Venezuela arrests opposition mayor accused of coup plot
Venezuela arrested opposition leader and Caracas metropolitan mayor Antonio Ledezma on Thursday in a move the government said was needed to halt a U.S.-backed coup plot but foes decried as tyranny.
Intelligence agents took the 59-year-old veteran politician from his office in the banking district of Caracas after breaking down doors and firing shots in the air, witnesses said.
“I just saw how they took Ledezma out of his office as if he were a dog,” wrote opposition legislator Ismael Garcia via Twitter. “They broke down the doors without an arrest warrant.”
The arrest comes a year after the outbreak of opposition protests calling for President Nicolas Maduro’s resignation that rocked the OPEC nation and sparked violence killing 43 people.
Protesters and security forces have clashed sporadically around that anniversary, while a shrinking economy and chronic product shortages have sent Mr. Maduro’s popularity tumbling.

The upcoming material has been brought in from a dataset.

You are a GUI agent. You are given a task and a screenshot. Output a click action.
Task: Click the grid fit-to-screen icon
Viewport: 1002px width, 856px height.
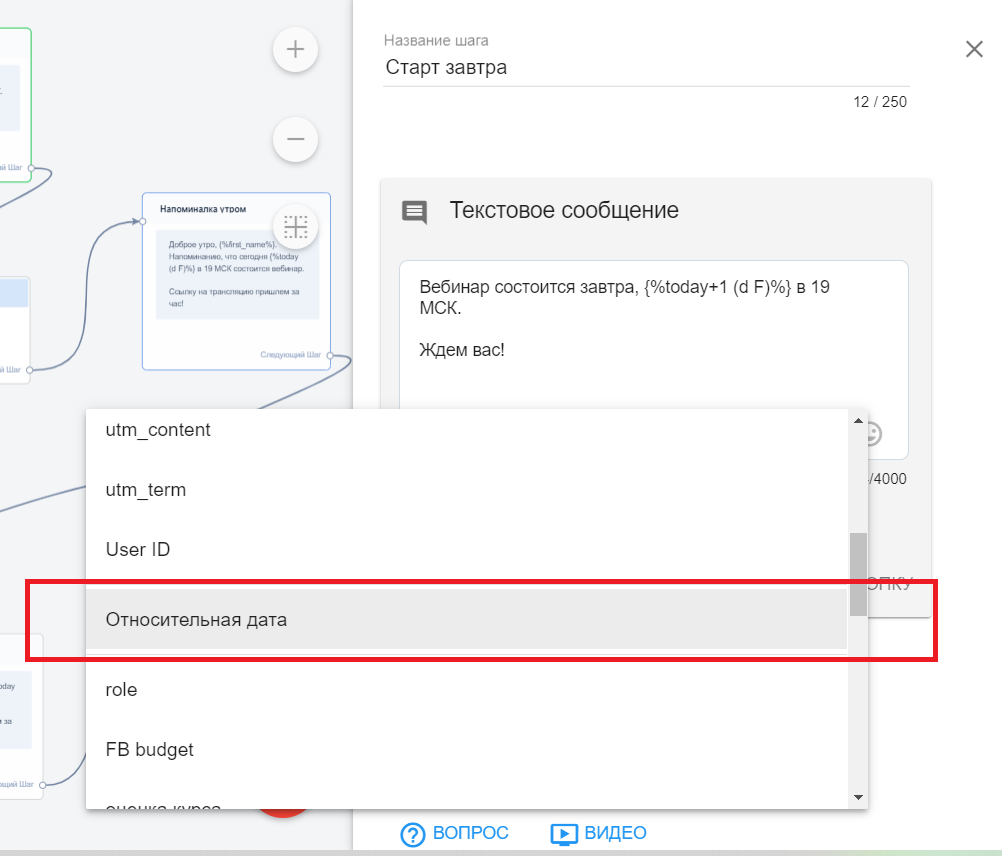click(295, 227)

His government in recent days said dissident air force officers had been planning to topple Mr. Maduro in league with opposition leaders and the United States. Officials cited an opposition document signed by Mr. Ledezma that called for a “national transition” as evidence he was involved.
Mr. Ledezma’s wife and aides said late on Thursday they did not know his whereabouts or what he might be charged with.
Opposition leaders including two-time presidential candidate Henrique Capriles gathered at an intelligence detention centre, known by some as “The Tomb,” to demand his release.
In a live broadcast, Mr. Maduro accused Mr. Ledezma of links to an effort to topple the socialist government.
“On the orders of state prosecutors, he was captured and will be processed by the Venezuelan justice system for crimes committed against the peace of the country,” the President said during a meeting with supporters at the presidential palace.
Radical opposition wing
Mr. Ledezma joined the radical wing of the opposition in calling for “La Salida” or the “The Exit” of Mr. Maduro during the 2014 protests. Twice elected mayor, he was steadily stripped of many of his powers by late socialist leader Hugo Chavez.
Upstaged by younger opposition leaders, Mr. Ledezma is not seen as a future leader or even a standard-bearer of the opposition movement. Government supporters dub him “The Vampire” and mock him as an ageing dinosaur.
Mr. Maduro frequently denounces alleged coup plots by opposition leaders, usually without presenting much evidence. His predecessor, Hugo Chavez, survived a brief coup in 2002 amid protests supported by Mr. Ledezma among other opposition leaders.
Following Mr. Ledezma’s arrest, Twitter users reported small street demonstrations in an upscale part of Caracas that was a centre of protests last year.
Economic conditions have worsened since the 2014 protests, with tempers flaring in long supermarket lines as shoppers struggle to track down staples such as detergent, milk and chicken.
Tumbling oil prices have left the OPEC nation struggling to meet its budget needs amid bulging foreign debt payments. The government launched a currency devaluation of almost 70 per cent last week, spurring outrage among opposition critics.
Colombian news station NTN24 showed a video of what it called the detention of Mr. Ledezma. The images showed nearly a dozen troops clad in flak jackets and camouflage uniforms ushering him toward an elevator.
Reuters could not independently confirm the video.
Washington, which endorsed the 2002 coup against Chavez before backtracking when he returned to power, has repeatedly denied any attempts to destabilize the Maduro government.
“The United States is not promoting unrest in Venezuela nor are we attempting to undermine Venezuela’s economy or its government,” the U.S. State Department said in a statement on Thursday. “We remain Venezuela’s largest trading partner.”